He has been swimming short, nearly frantic sprints – whereas I’ve been plodding along, more even paced, for the better part of a mile. I’m taken with him, the way you can only truly be taken with someone beautiful, who has yet to open their mouth.

And, he is beautiful. He’s a perfect, carved-from-renaissance-marble, Grade A thirst trap. His punk rock British flag speedo clings desperately, ephemerally to his human perfection, but he comports himself across the pool in semi-awkward fits and starts. Even this spastic swimming style has a way of wearing well on his frame. Strong, and broad of shoulder, his body is glossy – cut from sinew.

He seems almost unconscious of his phenomenal good looks, but that particular air has to be cultivated. You can’t pass through life that gorgeous and not have some sort of self awareness, can you?

I decide not to approach him. Having gamed it out, I’ve concluded – it can only end in disappointment. Either he’s arrogant, or an idiot, or not gay, or gay, but not into dudes in their 40s.

Or, even more likely, he’ll sniff out my own arrogant idiocy a mile away. I’ve run the numbers; it’s grim.

If it can’t end well, a professor of mine used to say, it’s better not to start at all.

I come to this decision about ten minutes after he gets into the pool, which, in a way, frees me up to fully enjoy his presence. Once I realize I’m not going to approach him, I stop being preoccupied with HOW I might do it – stop trying to rest at the wall conveniently next to him, stop trying to show off speed, or endurance, or form. Letting go of the possibility of meeting him frees me up to simply enjoy the model-of-human-perfection sharing these deserted three lanes with me.

And I do enjoy it. It’s a small joy to swim next to him – even though he thrashes a bit too much on his freestyle sprints. The whole thing seems a bit surreal, like a Dali painting maybe, or like we’re floating in space. He has faded, teal-yellow hair which might have lived a vibrant former life as a true indigo.

We continue like this for another fifteen minutes. Like astronauts but more graceful. Like dancers, but less. Being so close, almost naked with him is having an effect on me. I feel safer, smarter, more graceful, even better looking. I start to wonder if maybe I will approach him after all.
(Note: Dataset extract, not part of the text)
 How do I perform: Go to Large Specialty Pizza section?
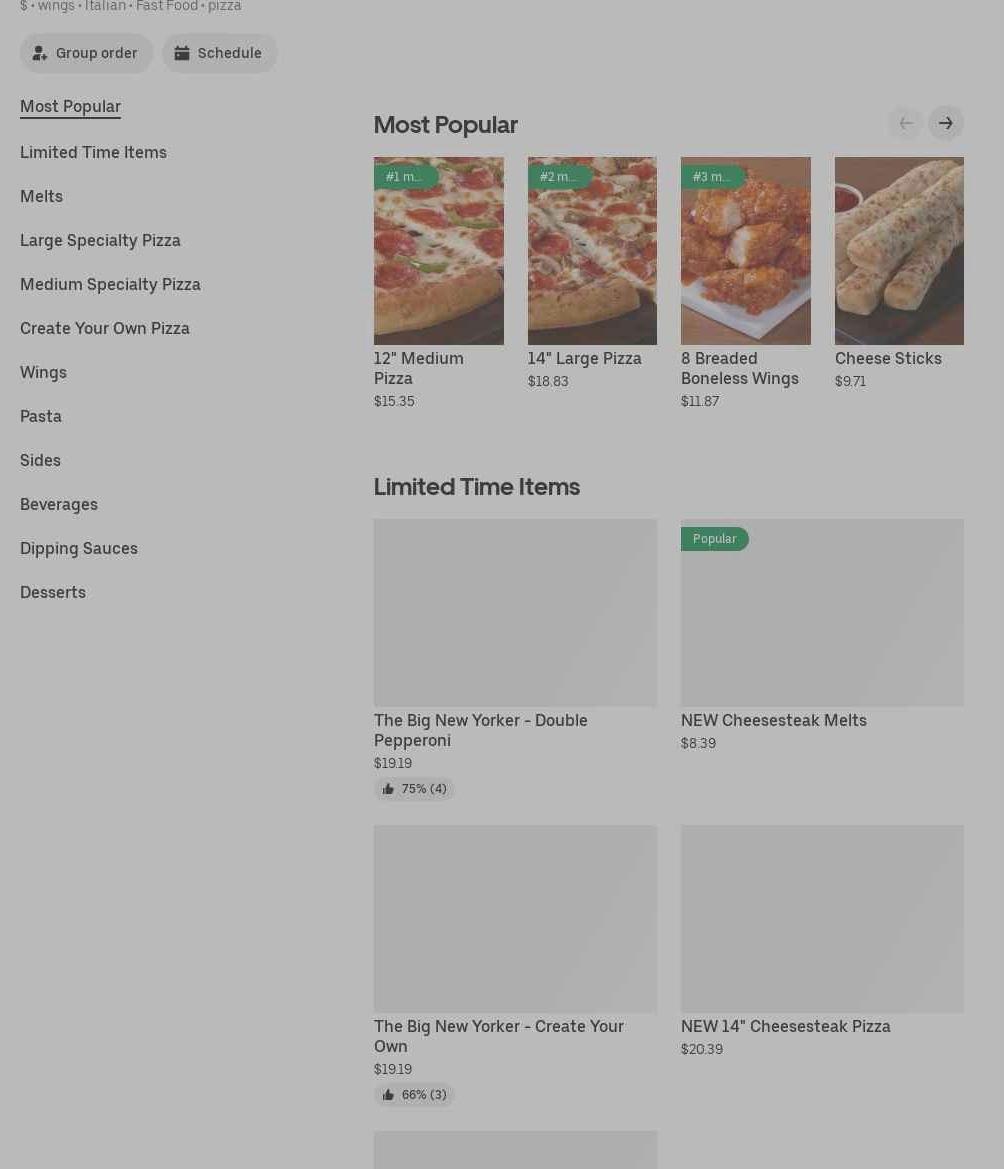[x=100, y=240]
Maybe, I think to myself, he only speaks some Eastern European language. Maybe we can stay this way forever, only ever communicating the most basic things to one another. Are you hungry, my beautiful darling? Are you cold? Thirsty? Would you like to have frantic, rowdy sex on this sectional sofa?

But, suddenly, he is gone. I see his smooth body slip up and out – breaking through the undulating ceiling of our small, shared universe – nullifying it. Canceling out the whole experience. A moment ago he existed, luminous, flailing, pulsing next to me in the water. Now, he doesn’t exist at all. Now, he’s just a symbol of a few brief, quiet, joyous moments. Something for me to write about later. A memory.

Good, I think to myself.

I can finally take a piss.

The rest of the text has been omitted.